明け方の若者たちのあらすじ
彼女と行った場所全てが青春で、一目惚れなんて初めてで。
内定が決まった者だけが参加する飲み会に彼女はいた。僕が一瞬で心を奪われたその隙に、彼女は早々に帰ってしまう。
「私と飲んだ方が、楽しいかもよ笑?」
帰ったはずの彼女から入った16文字の誘い文句。明大前の公園で落ち合った2人。
これをきっかけに僕の沼のような5年間が始まる。
彼女が好きだと言ったものは、自然と僕も好きになる。そこに理由など存在しない。彼女が優位で、彼女が全てなのだ。
「もう少し押したら、いいよ」
僕のどっちつかずな態度は見透かされていて、彼女からのアシストでステップを踏んでいく。
こんなはずじゃないの連続の社会人生活が始まり、僕は高円寺でひとり暮らしを始める。
彼女が決めたソファとカーテン。セミダブルベッドが置かれた部屋。
親友と呼べる同期と彼女と僕の3人で、明け方まで飲んではいつかしたい仕事を語る日々。
いつを切り取ったってそこには彼女がいて、こんな毎日が続けばいいと思っていた。
社会に出れば、誰でもない自分になれる気がしていた。
でもそんなことは、全員が考えている平凡な思いだと気がついた時には、満員電車に揺られる日々を熟すしかなくなっていた。
かけがえのない20代を、ただひたむきに生きた5年間の僕の青春記録。
明け方の若者たちの名言
明け方の若者たちの感想
俺は他人とは違う。俯瞰した目線で同級生を見ては、ひとつ大人びた自分に酔いしれる。
そんな俺よりも年齢も中身も生き様も、すべてが大人な彼女に出会って、俺の人生はここから始まった。
彼女が好きなものには絶対的な効力があって、同じ価値観でないと置いていかれるような気がして。でもそんな自分も嫌いじゃない。
むしろ、彼女の一部になれた気がする。同時にそれは彼女が僕の一部にもなったようで。
終わりが見えるとは、同時に始まりが永遠に続いていることで、こちらからフェードアウトしない限り、リミットまでただひたすら走り続けるだけ。
気持ちは高まれど、2人の関係性が変わることはない。
それを知りながらもがむしゃらに生きた5年間の僕。素晴らしき青春だと煌びやかに言えるのは、僕が少しでも大人になれたからだろう。
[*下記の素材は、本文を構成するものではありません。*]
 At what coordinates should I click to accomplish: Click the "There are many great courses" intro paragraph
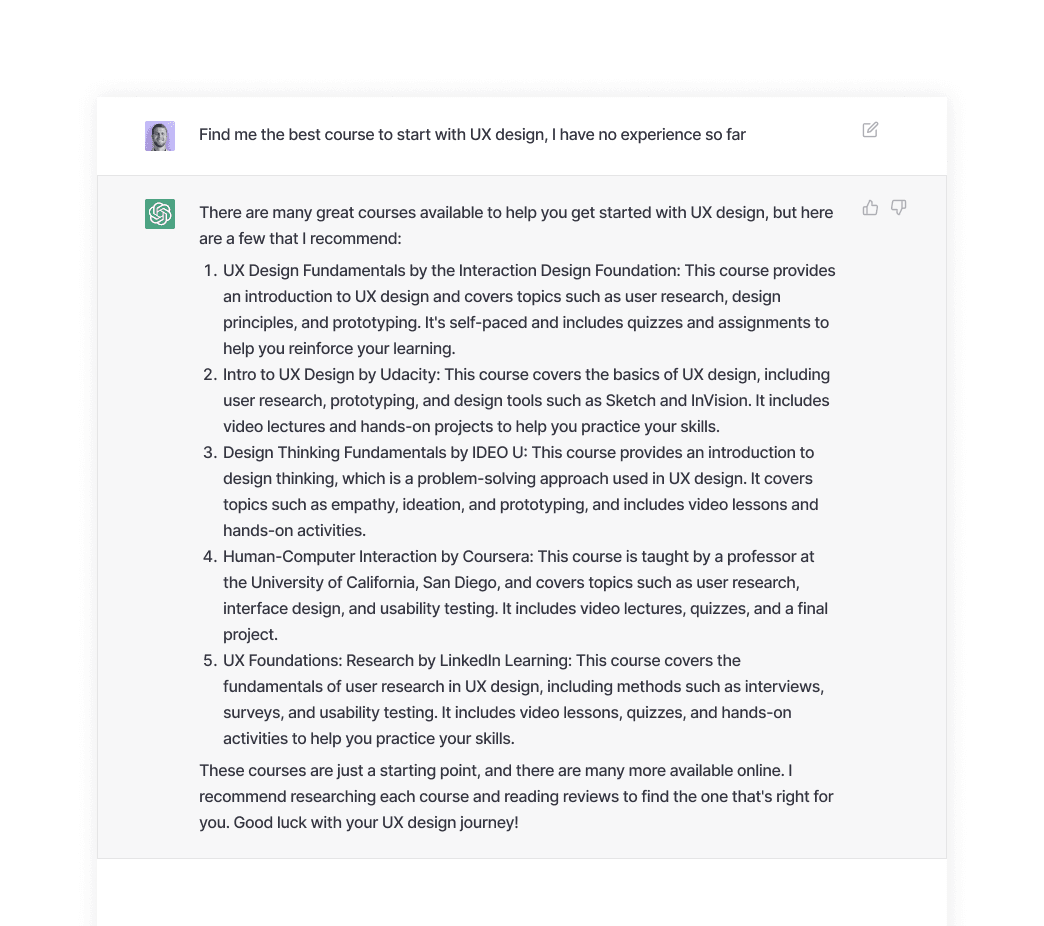(516, 225)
社会に出れば無敵で、思い通りの人生を歩めると思っていた。
自分のセンスのお披露目だと力を込めれば、そんなことは全員が考えていた安直な考えで。特別な1人になど到底なれるはずもなかった。
社会の波に揉まれる現代人には痛いほど突き刺さる現実の嵐。
それでもなお明日を待ち遠しく思え、彼女と一体化してしまった僕のどうしようもない生活が続くのは、ひとりの女性を心から大切に想うその尊さと、悲しいほどに湧き出るエネルギーだけ。
ここまで人を愛してみたい。僕の人生に憧れた読書時間だった。